__EXERCISE DESCRIPTION__
Retype the passage from the Urban Edge earnings article, starting at "Retail REIT delivers" and ending at "in Wednesday trading.".

Urban Edge surges on record occupancy, 11% dividend hike
Real Estate

Urban Edge surges on record occupancy, 11% dividend hike

Retail REIT delivers exceptional 2025 with 32% cash spreads and 4.5% projected FFO growth for 2026

Urban Edge Properties delivered a stronger-than-expected fourth quarter, capping what chairman and chief executive Jeff Olson called an "exceptional 2025" with record cash spreads and an 11% dividend increase that sent shares higher in Wednesday trading.

The New York-based retail real estate investment trust reported FFO as Adjusted of $0.36 per share for the quarter ended December 31, beating analyst estimates and driving full-year FFO as Adjusted to $1.43 per share, a 6% increase over the prior year. Revenue for the quarter reached $119.6 million, surpassing the consensus estimate of $97.6 million by more than 22%.

The standout performance came from Urban Edge's leasing operations. The company signed over 360,000 square feet of new leases during 2025, generating record cash spreads of 32% — a metric that measures the difference between new lease rates and expiring lease rates. Retail shop occupancy climbed to 92.6%, a record high and up 170 basis points from year-end 2024.

__RECORD EXTRACTS__
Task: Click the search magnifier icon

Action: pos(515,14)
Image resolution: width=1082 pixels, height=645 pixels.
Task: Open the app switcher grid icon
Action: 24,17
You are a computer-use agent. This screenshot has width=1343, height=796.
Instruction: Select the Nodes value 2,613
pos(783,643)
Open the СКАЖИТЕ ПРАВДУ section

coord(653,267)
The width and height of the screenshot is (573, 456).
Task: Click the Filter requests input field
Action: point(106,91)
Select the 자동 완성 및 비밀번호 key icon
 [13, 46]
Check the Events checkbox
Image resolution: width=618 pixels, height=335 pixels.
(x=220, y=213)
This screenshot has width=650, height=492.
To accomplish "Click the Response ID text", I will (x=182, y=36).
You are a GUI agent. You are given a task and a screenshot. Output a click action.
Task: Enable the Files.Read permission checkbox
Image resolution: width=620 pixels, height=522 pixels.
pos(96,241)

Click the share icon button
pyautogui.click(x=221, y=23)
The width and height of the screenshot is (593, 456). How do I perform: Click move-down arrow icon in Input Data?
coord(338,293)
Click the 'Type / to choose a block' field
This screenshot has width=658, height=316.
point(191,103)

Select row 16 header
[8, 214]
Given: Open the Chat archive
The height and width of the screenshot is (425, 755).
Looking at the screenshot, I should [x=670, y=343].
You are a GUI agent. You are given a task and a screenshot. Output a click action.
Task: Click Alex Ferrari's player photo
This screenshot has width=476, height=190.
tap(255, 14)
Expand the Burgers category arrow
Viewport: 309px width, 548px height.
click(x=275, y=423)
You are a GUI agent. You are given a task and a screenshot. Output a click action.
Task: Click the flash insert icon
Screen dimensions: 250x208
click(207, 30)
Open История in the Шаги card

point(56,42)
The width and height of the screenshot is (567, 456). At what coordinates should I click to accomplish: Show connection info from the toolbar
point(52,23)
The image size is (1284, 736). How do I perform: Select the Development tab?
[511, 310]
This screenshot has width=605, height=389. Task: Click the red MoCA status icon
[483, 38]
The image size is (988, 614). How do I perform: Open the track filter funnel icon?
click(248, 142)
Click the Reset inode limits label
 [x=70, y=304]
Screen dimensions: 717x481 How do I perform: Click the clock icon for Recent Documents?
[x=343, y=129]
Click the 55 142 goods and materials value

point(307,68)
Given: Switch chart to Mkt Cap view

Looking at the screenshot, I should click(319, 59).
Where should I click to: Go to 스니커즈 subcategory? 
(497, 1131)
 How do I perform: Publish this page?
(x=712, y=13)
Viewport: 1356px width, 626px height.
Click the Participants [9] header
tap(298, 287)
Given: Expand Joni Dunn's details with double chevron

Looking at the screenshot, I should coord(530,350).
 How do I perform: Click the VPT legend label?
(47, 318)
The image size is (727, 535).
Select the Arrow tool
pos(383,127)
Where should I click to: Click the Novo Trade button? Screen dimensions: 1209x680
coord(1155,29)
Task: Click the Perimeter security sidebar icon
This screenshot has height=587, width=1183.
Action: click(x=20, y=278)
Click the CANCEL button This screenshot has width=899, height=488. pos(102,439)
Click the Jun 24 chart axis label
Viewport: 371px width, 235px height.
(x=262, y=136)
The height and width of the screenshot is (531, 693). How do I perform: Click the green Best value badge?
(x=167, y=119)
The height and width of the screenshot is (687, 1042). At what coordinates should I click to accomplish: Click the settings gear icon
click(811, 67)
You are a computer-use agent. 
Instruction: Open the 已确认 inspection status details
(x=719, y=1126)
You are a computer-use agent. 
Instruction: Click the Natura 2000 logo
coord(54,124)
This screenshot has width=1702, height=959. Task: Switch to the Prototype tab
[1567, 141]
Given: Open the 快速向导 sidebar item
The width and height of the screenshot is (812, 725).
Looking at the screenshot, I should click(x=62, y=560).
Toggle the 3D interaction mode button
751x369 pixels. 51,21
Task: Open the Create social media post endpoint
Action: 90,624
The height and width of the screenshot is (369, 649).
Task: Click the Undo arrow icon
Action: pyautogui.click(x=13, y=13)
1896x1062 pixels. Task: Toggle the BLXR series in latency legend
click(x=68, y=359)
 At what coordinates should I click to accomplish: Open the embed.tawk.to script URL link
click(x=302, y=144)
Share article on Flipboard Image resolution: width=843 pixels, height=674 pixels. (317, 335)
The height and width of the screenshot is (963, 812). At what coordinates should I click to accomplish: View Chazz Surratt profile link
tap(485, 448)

__EXERCISE RESPONSE__
Retail REIT delivers exceptional 2025 with 32% cash spreads and 4.5% projected FFO growth for 2026

Urban Edge Properties delivered a stronger-than-expected fourth quarter, capping what chairman and chief executive Jeff Olson called an "exceptional 2025" with record cash spreads and an 11% dividend increase that sent shares higher in Wednesday trading.